More efficacious dose of Wegovy ® recommended by the European Medicines Agency can help people with obesity achieve an average of 20.7% weight loss

Dubai(News Desk)::The European Medicines Agency’s (EMA) Committee for Medicinal Products for Human Use (CHMP) issued a positive opinion for a higher dose of Wegovy ®(semaglutide 7.2 mg), bringing it a step closer to offering individuals with obesity in the EU a newWegovy ® option for even greater weight loss. The new dose of Wegovy ® has demonstrated an average weight loss of 20.7% at 72 weeks, in people with obesity who do not have diabetes. * These substantial weight loss results complement the already established health benefits of Wegovy ® in obesity-related complications, including significant reduction in the risk of cardiovascular events such as heart attack and stroke, and reduction in pain from knee osteoarthritis.

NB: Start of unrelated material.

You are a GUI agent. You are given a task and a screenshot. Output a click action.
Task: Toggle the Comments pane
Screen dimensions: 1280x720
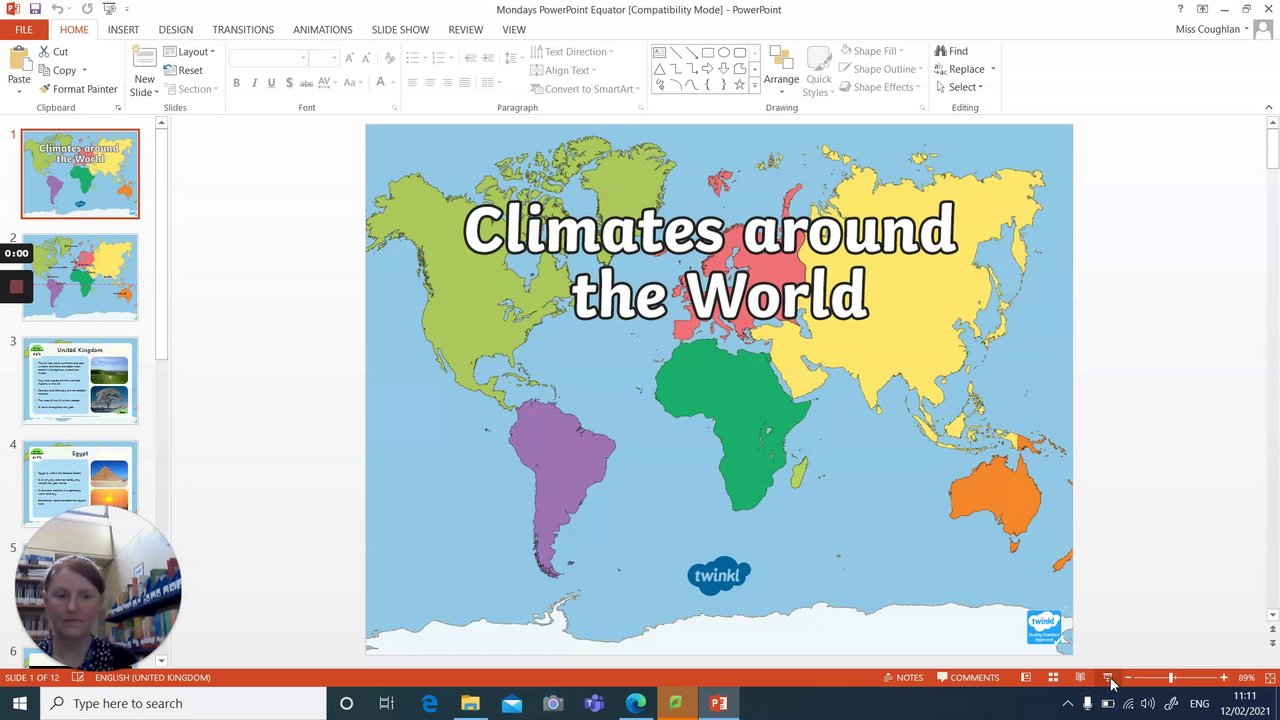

The positive opinion is based on the results from the STEP UP and STEP UP T2D clinical trial programme in people with obesity with and without type 2 diabetes. 1,4 In people with obesity and without diabetes, one in three participants treated with Wegovy ® achieved 25% or more weight loss at 72 weeks, with a safety and tolerability profile consistent with the approved Wegovy ® 2.4 mg
semaglutide dose.  Data showed that the majority (84%) of the weight lost with Wegovy ® came from fat mass loss, with tests confirming muscle function was preserved. 5,6 “This positive opinion means a new Wegovy ® option, delivering weight loss of 20.7%, could be
available for people with obesity early in the new year, pending the European Commission’s final approval. Wegovy ® has proven health benefits in obesity, helping people reach their individual weight goals while preserving muscle function and reducing the risk of major cardiovascular events,” said Ludovic Helfgott, executive vice president and head of Product & Portfolio Strategy at Novo Nordisk.
“For those who want greater weight loss, there could soon be additional options with Wegovy ® so that even more people with obesity have the benefits that can improve their everyday lives and long-term health outcomes.”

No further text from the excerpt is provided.